EXERCISE DESCRIPTION:
Only the lines from the one containing "Menu (650, 126)" through the final line below belong in the output, copied exactly and without pictures.

(INFORMATION GIVEN Opens)

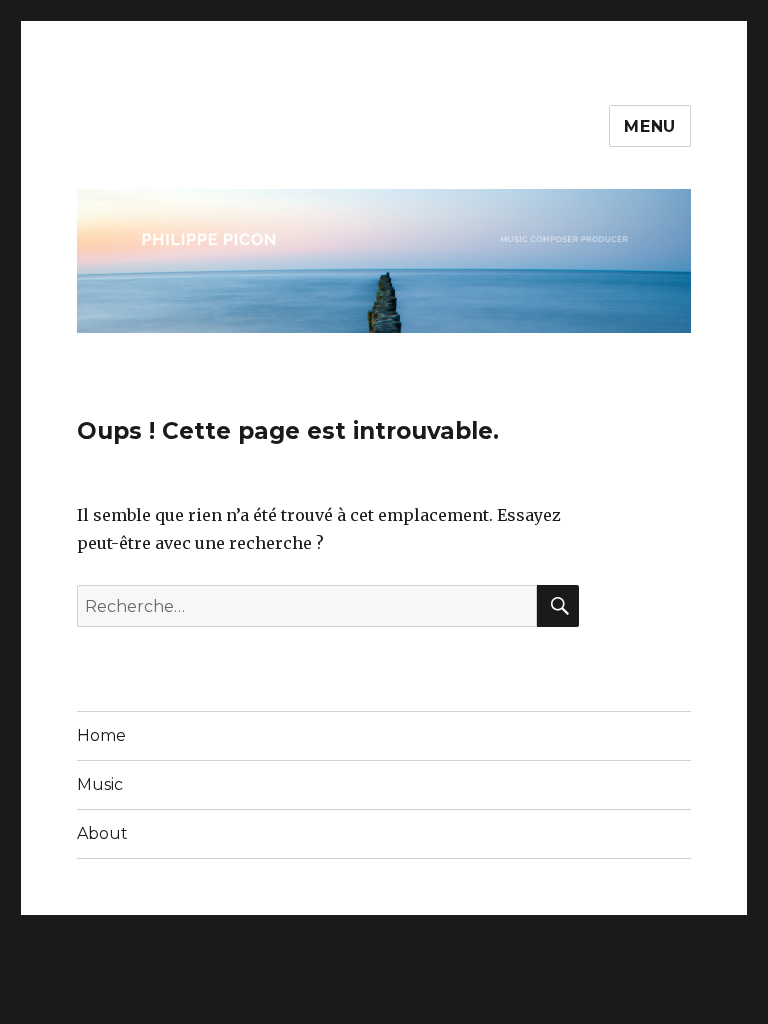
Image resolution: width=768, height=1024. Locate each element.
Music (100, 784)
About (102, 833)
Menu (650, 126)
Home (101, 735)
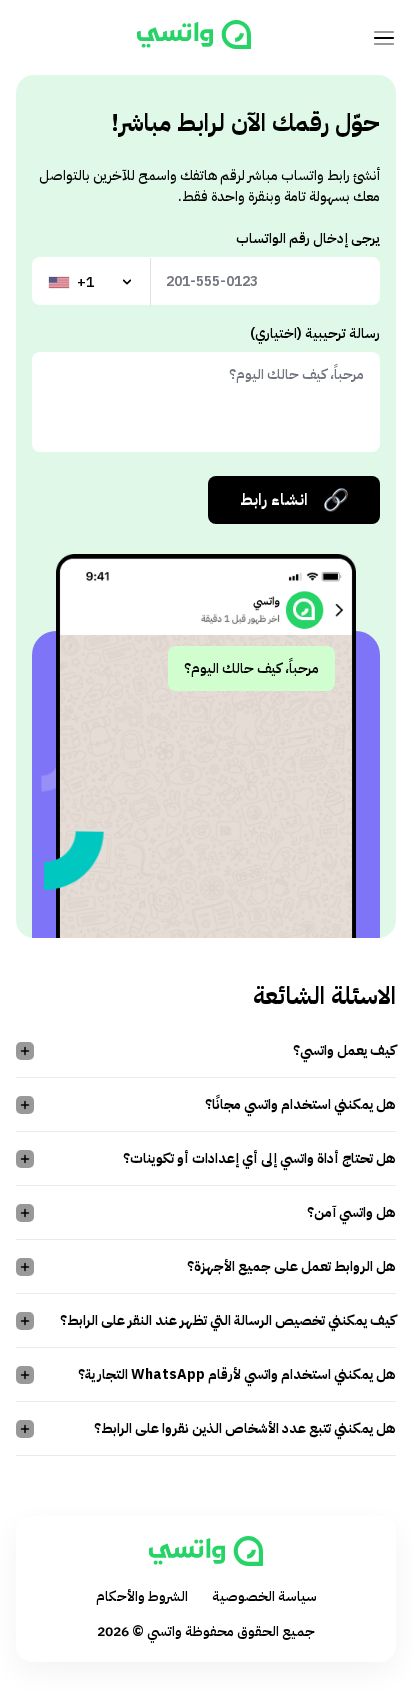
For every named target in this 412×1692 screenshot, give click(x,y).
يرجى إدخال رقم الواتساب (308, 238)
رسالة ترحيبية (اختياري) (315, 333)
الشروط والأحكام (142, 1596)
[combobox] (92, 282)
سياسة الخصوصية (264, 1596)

(INFORMATION GIVEN Closes)

TASK SOLUTION:
Menu (650, 126)
Home (101, 735)
For every named target in this 412×1692 screenshot, give click(x,y).
يرجى إدخال رقم الواتساب (308, 238)
رسالة ترحيبية (اختياري) (315, 333)
الشروط والأحكام (142, 1596)
[combobox] (92, 282)
سياسة الخصوصية (264, 1596)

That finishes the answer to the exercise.